[PVFS-users] Scaling problems with PVFS 1.6.2

Rob Ross rross at mcs.anl.gov
Tue May 11 11:06:26 EDT 2004


Hi all,

The first error that you're seeing is somewhat vague; it's difficult to 
tell for sure what is going on.  The second error is definitely concerned 
with initial socket setup to the iods, and Nathan's suggestion is likely 
to help with this.  You could also increase the values of:
        IODCOMM_CONNECT_TIMEOUT_SECS = 300,
        IODCOMM_BRECV_TIMEOUT_SECS = 300,
in include/pvfs_config.h, but you really shouldn't have to.

This might solve the first problem as well; I'm just not sure.

Have you looked to see if there is anything useful in the iod or mgr logs?  
That would be helpful to us, even just to know that there is nothing in 
there.

I'm still not 100% clear on where the error is coming from on the client 
side, in terms of location in the source.

Details below on what I think is going on...

I'm cc'ing this to pvfs-developers because there's a bug of sorts here.

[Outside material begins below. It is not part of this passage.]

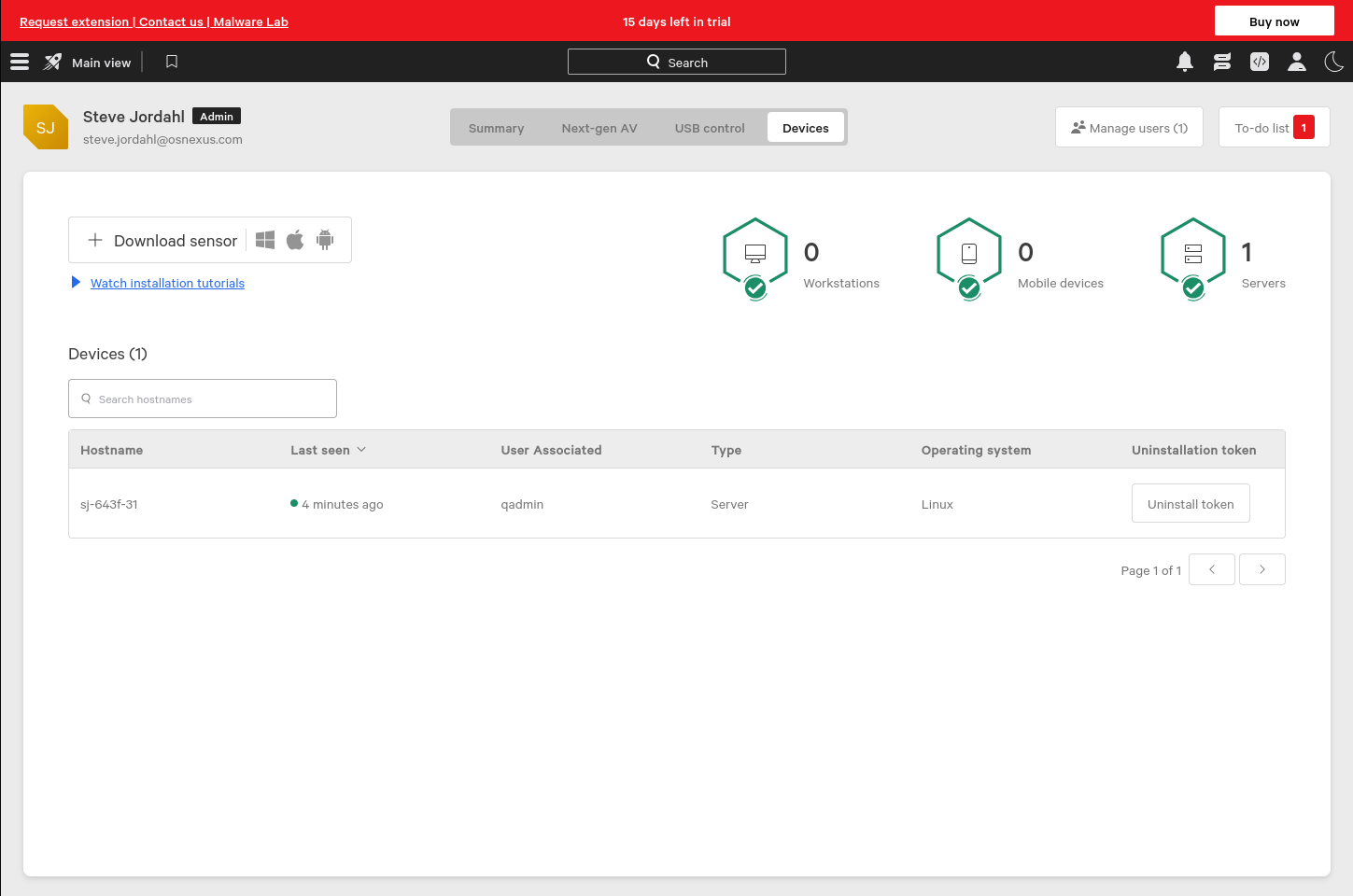Click the bookmark icon in top bar
Screen dimensions: 1353x896
[x=172, y=62]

To
summarize what is happening, it goes like this:
- all your clients start up
- they hit the first point where they need to talk to the iods
  - this is in pvfs_open() actually
  - in all cases (unless you hack the code) all iod connections are opened 
    then, in order, starting with the first iod
  - pvfs_open() tries to send IOD_NOOPs to all the iods
    - build_simple_jobs() does this
    - iodcomm code opens up connections to iods
    - iodcomm code sends its own IOD_NOOP to iods (1)
    - after that one, the IOD_NOOP from pvfs_open is sent (2)
    - errors from here are ignored, although the message would print
- after all this, application I/O can take place (e.g. pvfs_write())
  - if we had a problem connecting before, we try again
  - iodcomm code tries to open connections to iods
  - iodcomm code sends IOD_NOOP to iods
  - errors in this path would give you the "pvfs_write: build_rw_jobs 
    failed"

The code path in question is:
  pvfs_write() -> build_rw_jobs() -> add_accesses() -> add_iodtable()

So, there's this double-NOOP thing going on that would be good to get rid 
of, and it is creating some extra traffic.

Additionally, the build_simple_jobs() call always hits the servers in 
order.  If you're of the hacking mind, dropping some code in there to 
randomize where you start contacting would better balance the load across 
the iods.  Because connection establishment is done in a blocking manner 
(for our sanity), this could substantially impact overall performance 
(however, this is hidden in pvfs_open(), so maybe you wouldn't see it?).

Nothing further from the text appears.